■ Instructions to follow
Take the line that contains "Task: Select the Active tab" and each line after it to the end of the data below, and set them down exactly, omitting pictures.

■ Material for this exercise
==*==

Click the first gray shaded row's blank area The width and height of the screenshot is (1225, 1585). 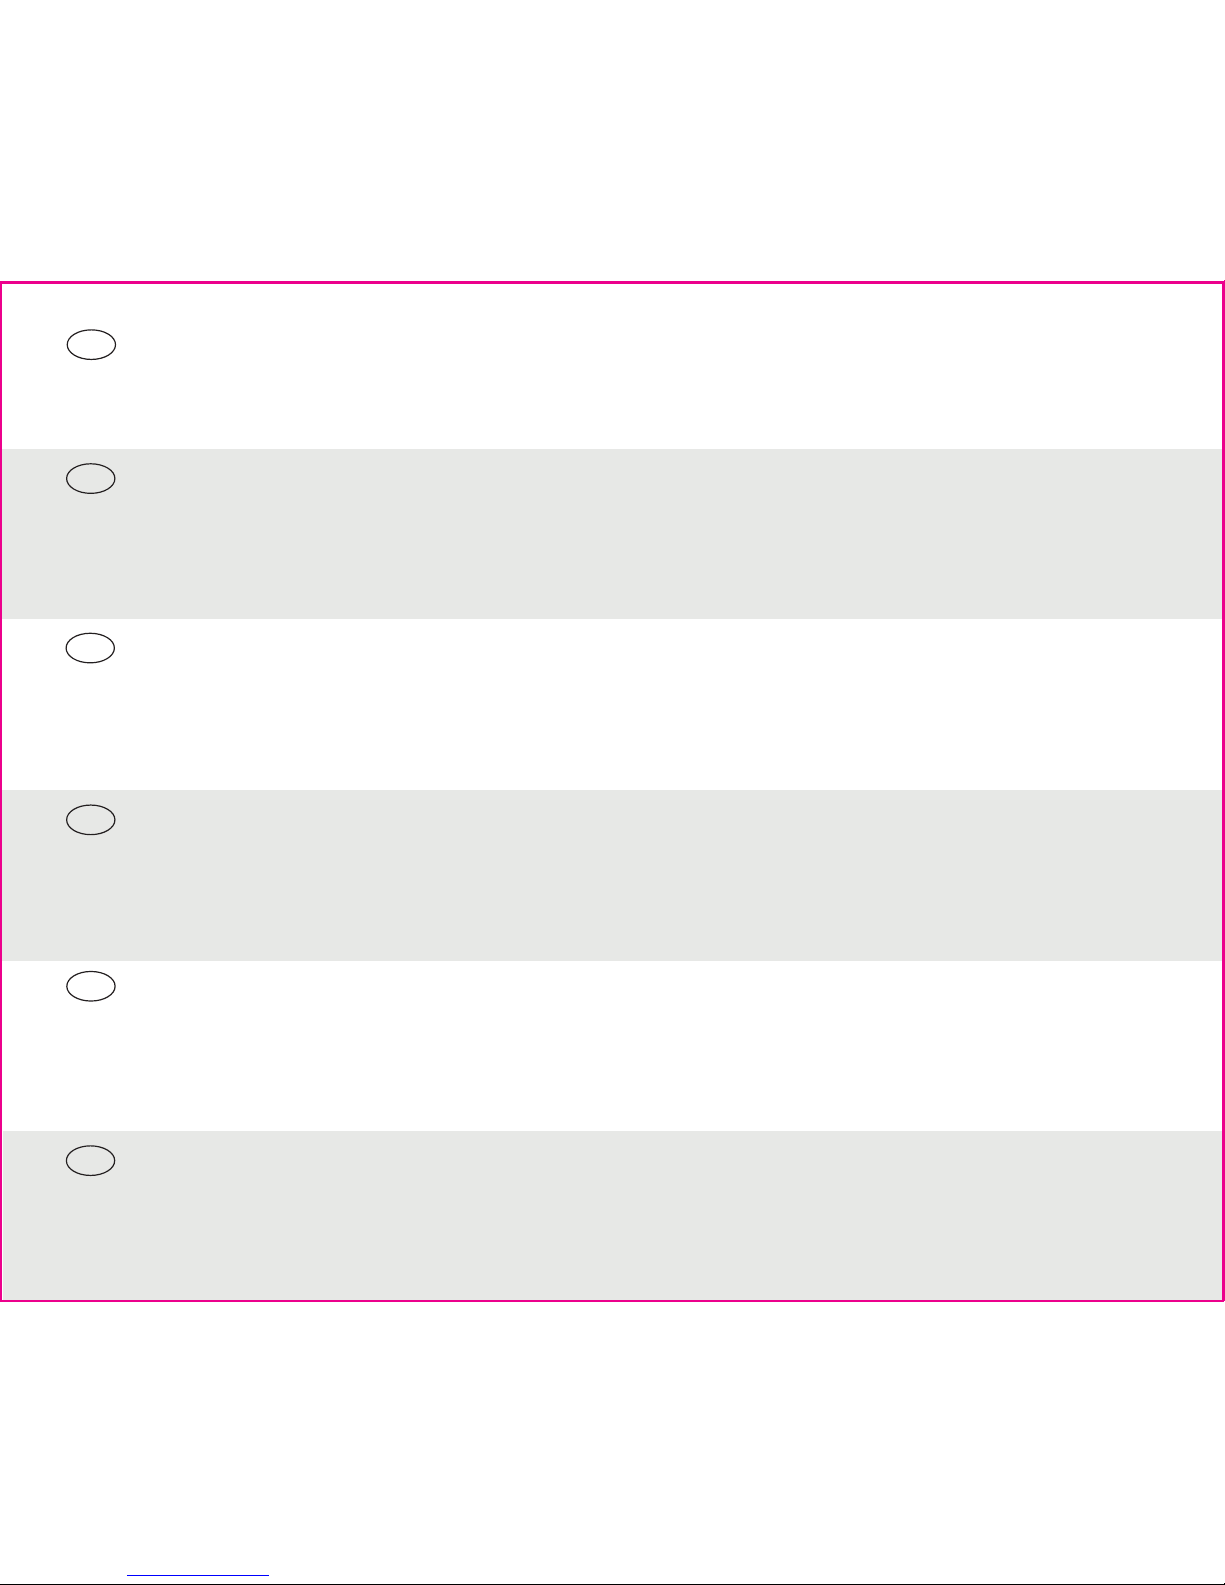pos(612,534)
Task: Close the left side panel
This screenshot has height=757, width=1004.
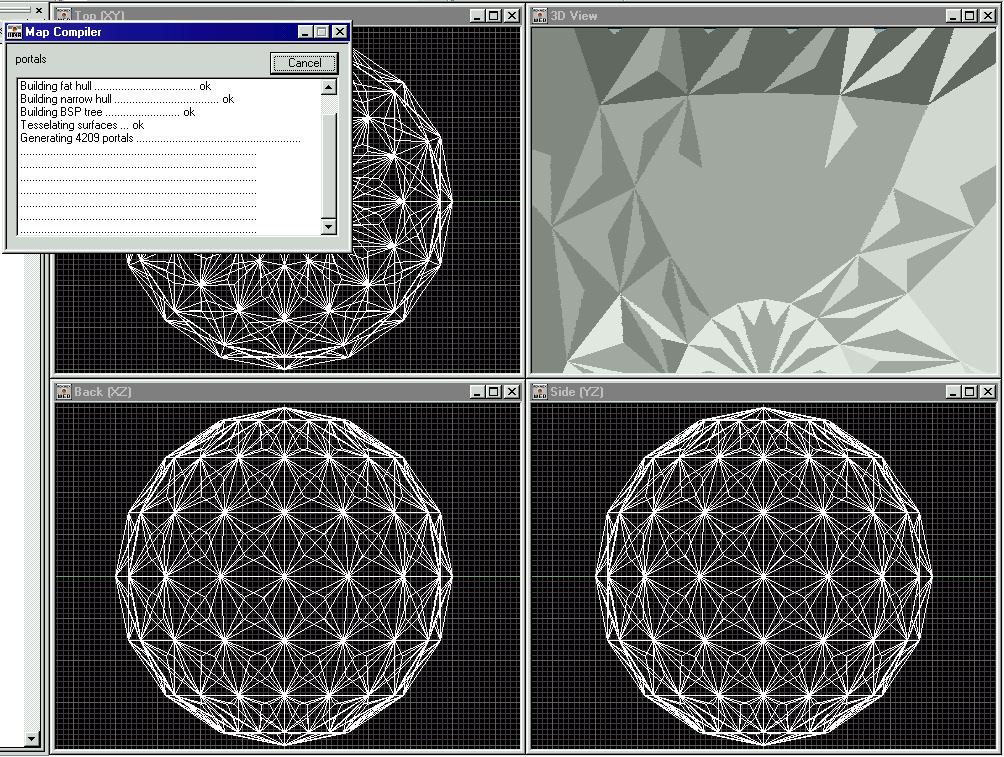Action: point(39,11)
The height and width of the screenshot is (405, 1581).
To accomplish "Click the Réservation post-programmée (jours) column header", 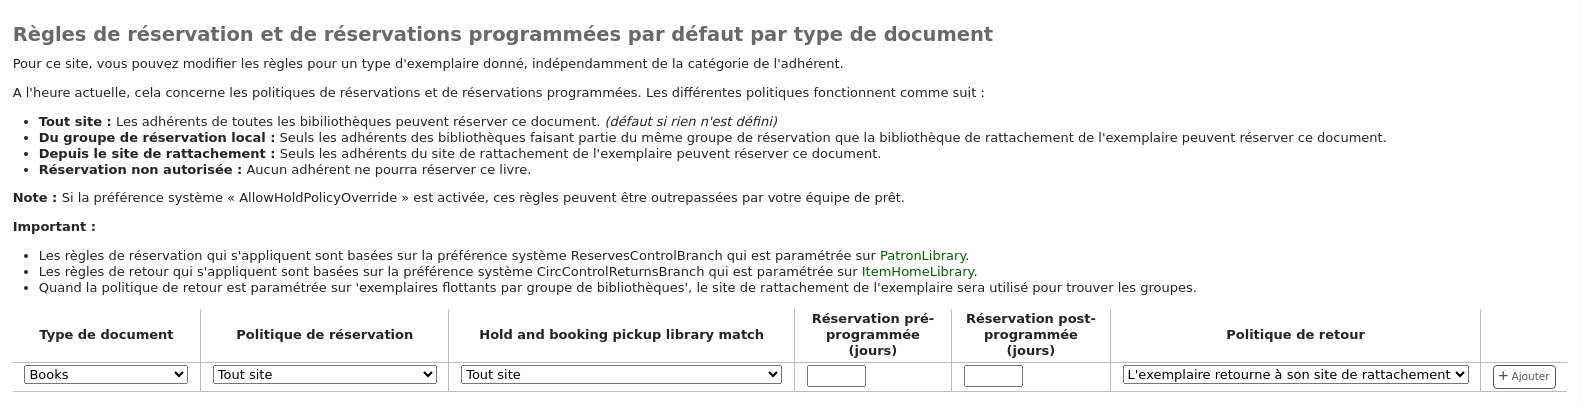I will pyautogui.click(x=1030, y=335).
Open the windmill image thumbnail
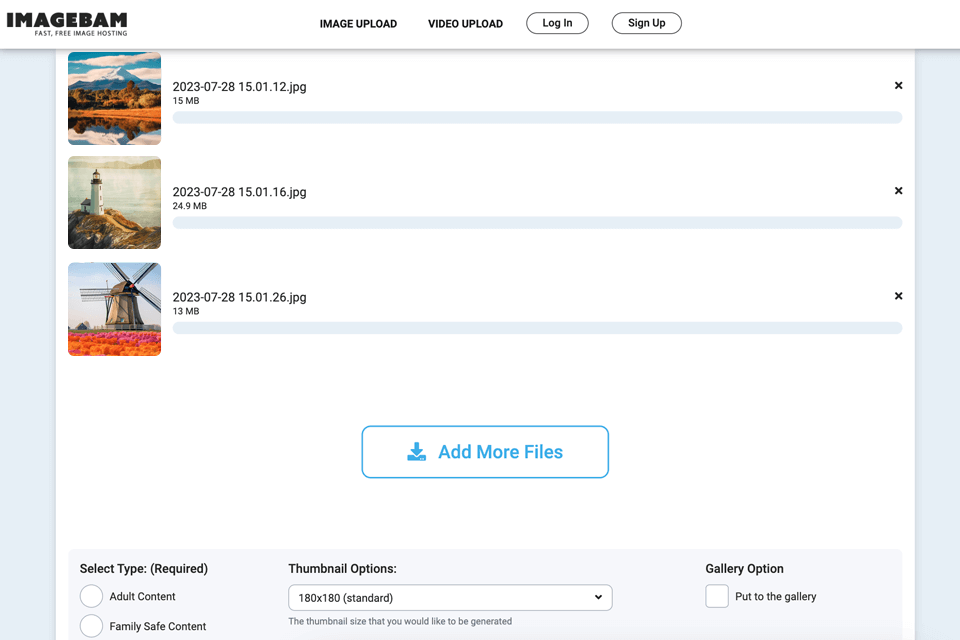This screenshot has width=960, height=640. pos(115,309)
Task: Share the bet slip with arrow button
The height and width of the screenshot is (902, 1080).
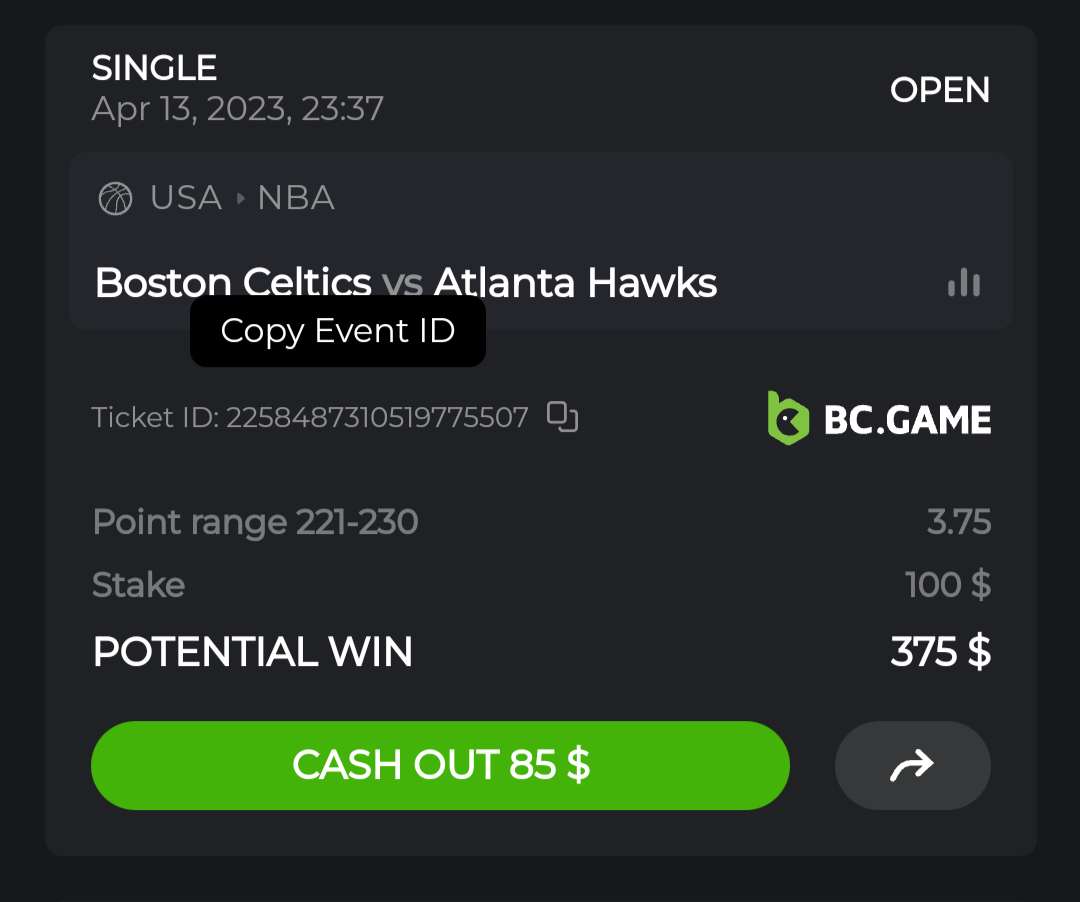Action: point(912,765)
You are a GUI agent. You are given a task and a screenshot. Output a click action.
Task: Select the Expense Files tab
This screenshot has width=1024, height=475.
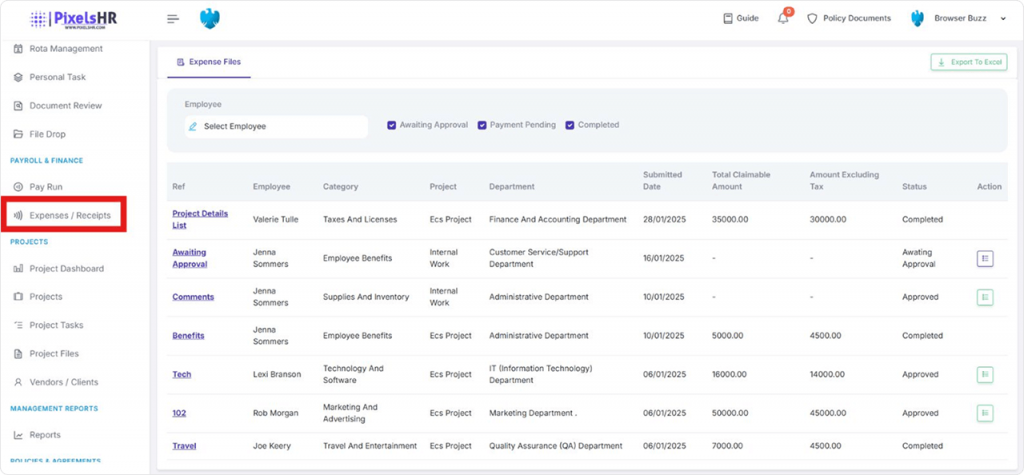click(x=209, y=62)
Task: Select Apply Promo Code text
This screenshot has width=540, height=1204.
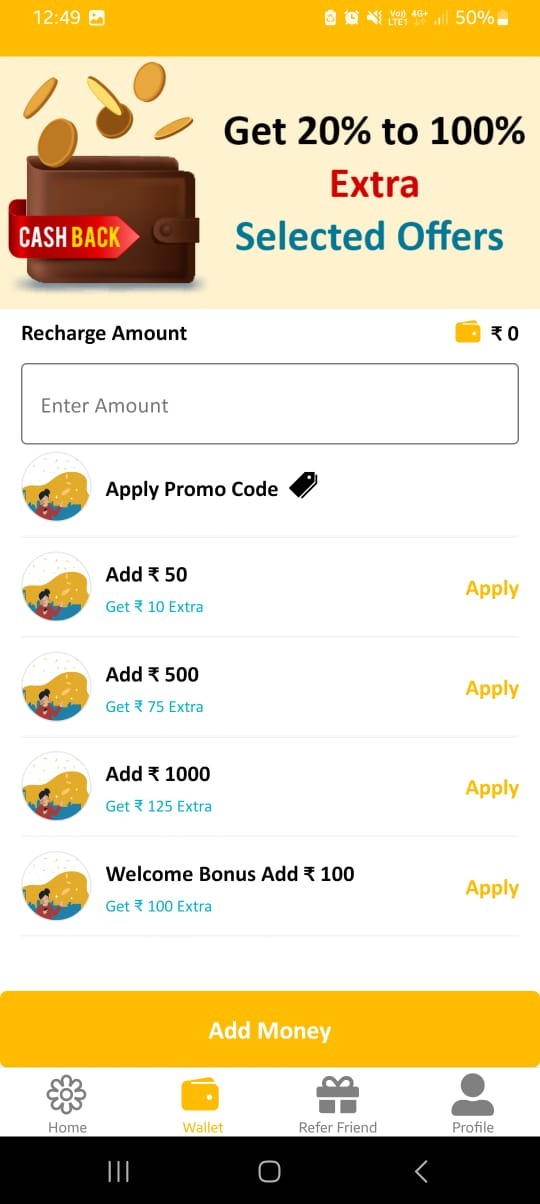Action: (192, 489)
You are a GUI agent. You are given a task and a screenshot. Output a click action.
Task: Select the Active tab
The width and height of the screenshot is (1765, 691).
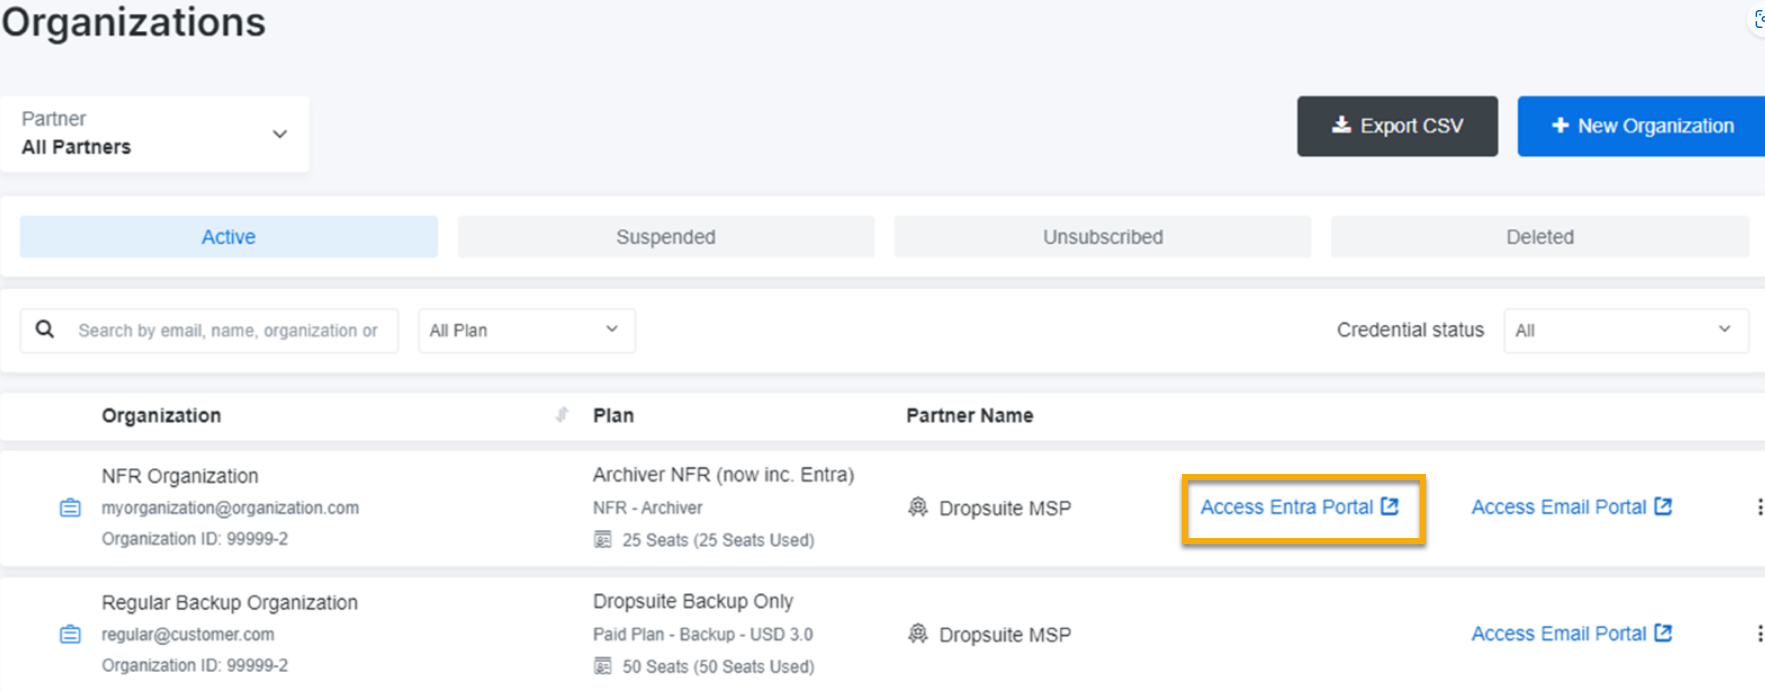click(x=228, y=237)
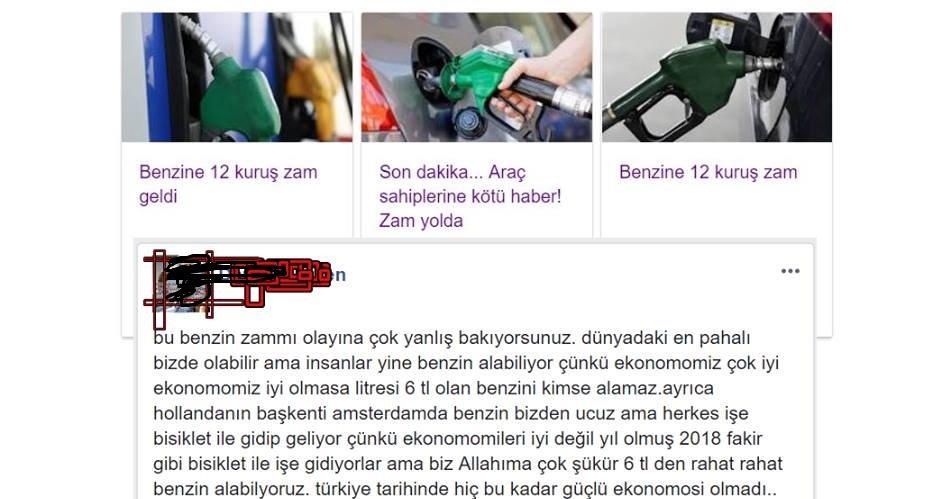Open the post options three-dot menu
The width and height of the screenshot is (931, 499).
[790, 271]

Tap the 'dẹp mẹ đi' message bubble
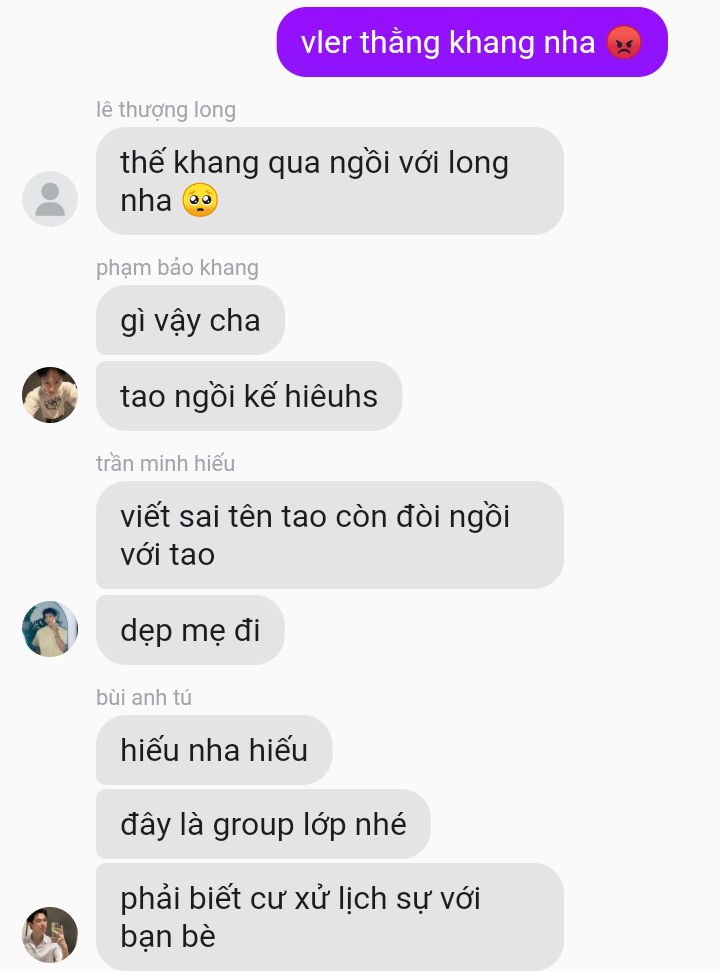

==*==

■ Answer to this task
Task: Select the Active tab
The width and height of the screenshot is (1765, 691).
click(x=228, y=237)
Open the post options three-dot menu
The width and height of the screenshot is (931, 499).
[790, 271]

Tap the 'dẹp mẹ đi' message bubble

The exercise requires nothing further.